(Records excerpted from a collection)
^^^^^^^^^^^^^^^^
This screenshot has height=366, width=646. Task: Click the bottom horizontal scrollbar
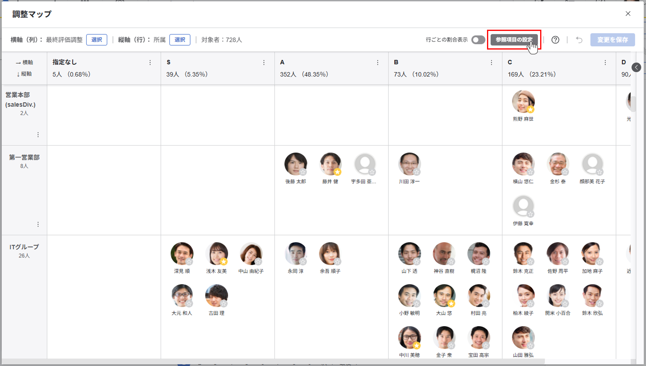pos(273,361)
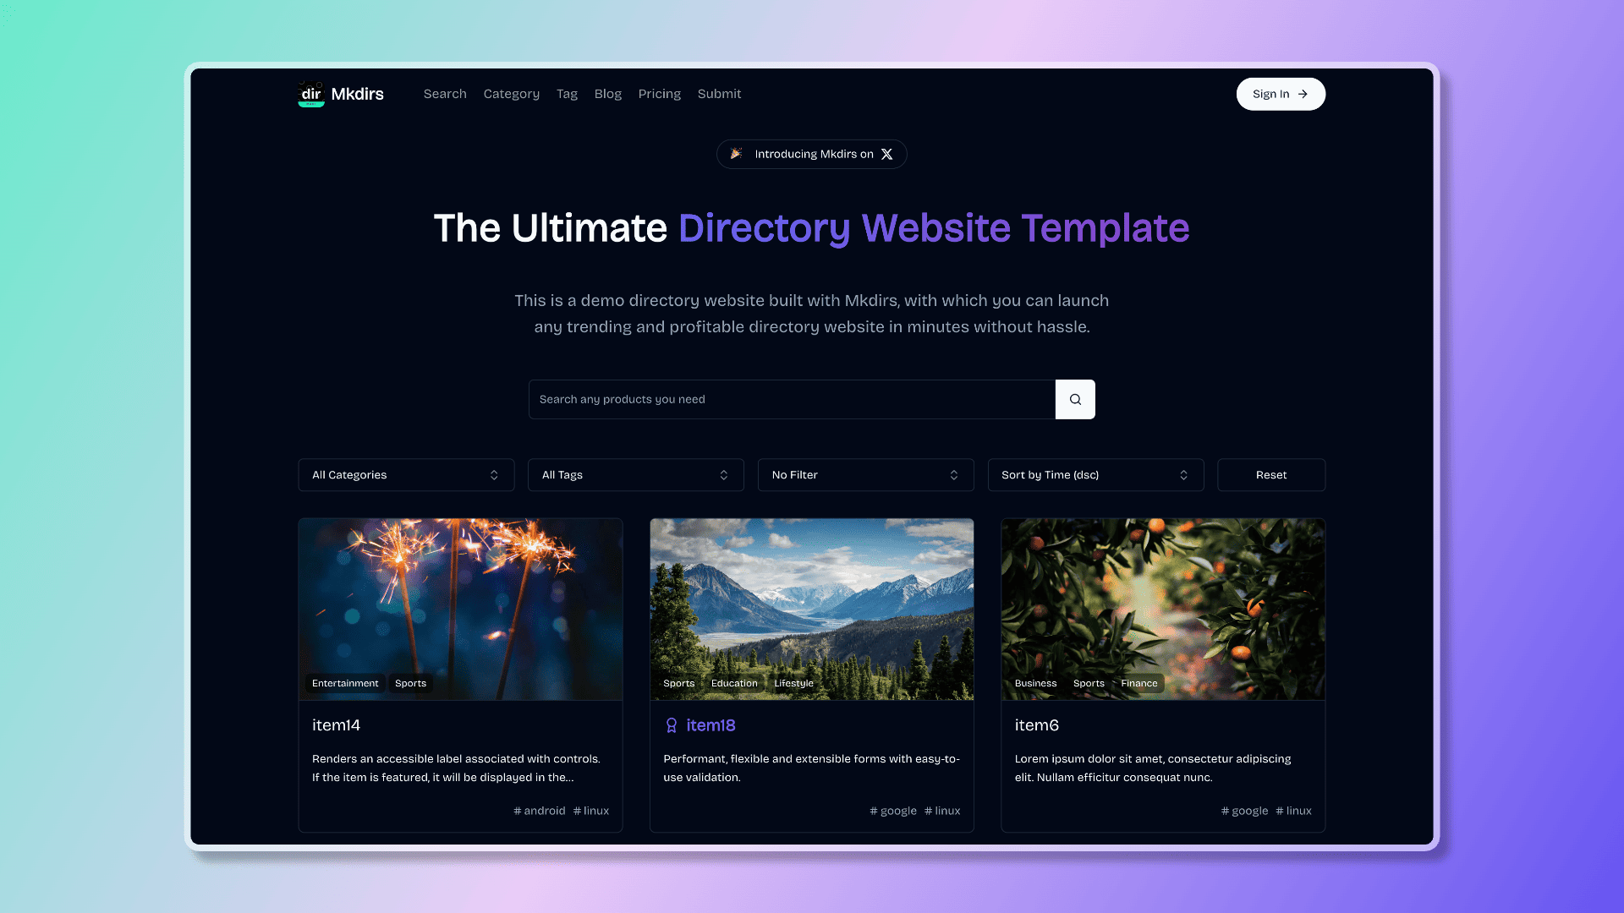Click the search input field
Viewport: 1624px width, 913px height.
[x=792, y=399]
^^^^^^^^^^^^^^^^
_EXERCISE GOAL:_
Reproduce every line of the records above word for word, leaving out the pictures.

_ANSWER TO THIS EXERCISE:_
This screenshot has height=366, width=646. Task: Click the bottom horizontal scrollbar
pos(273,361)
Click the search input field
Viewport: 1624px width, 913px height.
[x=792, y=399]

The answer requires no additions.